The rated power is the most important factor when you compare solar tiles. But also pay attention to their service life. As with photovoltaic systems, most manufacturers assume 30 to 40 years. They usually guarantee at least 20 years for electricity production and at least 30 years for weather resistance. The service life depends above all on how robust the solar tiles are. Tiles made of highly tempered special glass usually meet the requirements of the highest hail protection class 4 (40 millimetre diameter) or hail protection class 5 (50 millimetre diameter). This is more than standard solar modules, which usually meet the requirements of hail protection class 3 (30 millimetre diameter).
The price range for bricks is from 250 to 450 francs per square metre for the material. This means that the 111 square metres for our example single-family house in the section "How much solar power do solar tiles produce?" cost 27,750 to almost 50,000 francs. This is more expensive than an in-roof photovoltaic system with the same output and significantly more expensive than modules for a comparable on-roof system. In addition, there is the work of the roofers and electricians. Solar tiles are placed on wooden supporting battens and laid like other tiles. The only difference is that the solar roof tiles have to be connected via cable plugs. Most manufacturers recommend that a roofer lays the solar roof tiles and an electrician connects the system to the inverter and the power grid.
In-roof systems with solar tiles are financially subsidised like other energy measures. In our example with just under 5,000 francs: 420 francs per kWp output and 770 francs for the system. An overview of all federal, cantonal and municipal subsidy programmes as well as energy suppliers can be found at energiefranken.ch.
The biggest and most important advantage is, of course, that small-area solar tiles blend seamlessly into the overall appearance of the house. Thanks to blind modules or passive shingles for the side facing away from the sun, or solar tiles that are matched to the size, shape and colour of the other tiles, the roof looks uniform from a distance and up close. Furthermore, solar tiles are often the only way to add a photovoltaic system to a house that is listed.

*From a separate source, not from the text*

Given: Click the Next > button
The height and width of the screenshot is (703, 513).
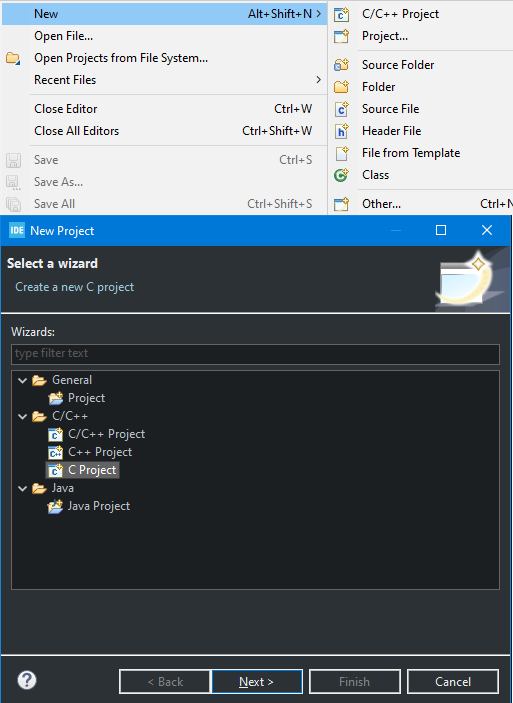Looking at the screenshot, I should coord(257,681).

Where there is light, there is shadow. This also applies to solar tiles. On the one hand, an in-roof system with solar roof tiles costs significantly more than a comparable photovoltaic system because tile production is (still) more complex. Secondly, the output is lower in relation to the area. This is why it takes longer for the initial investment to pay off. In addition, the cost of maintaining and, if necessary, repairing hundreds of solar tiles is greater than for a complete photovoltaic system. Not least because of the many plug connections with MC4 solar plugs.
Tesla has long announced its market entry in Europe and has postponed it several times. Now there are increasing signs that the solar tiles from the USA will be available in Switzerland in the foreseeable future. However, it is still unclear when mass production will begin. Those who do not want to wait that long will find many manufacturers in Europe. In Germany, Italy and Switzerland, solar roof tiles have been developed, produced and sold for some time. Nevertheless, the market is still a niche market. That could change with or thanks to Tesla. With its Solar Roof, the American car manufacturer appeals to design-savvy people who are willing to pay more for the same performance. The other manufacturers and their solar tiles are also likely to benefit from the interest that Tesla is generating.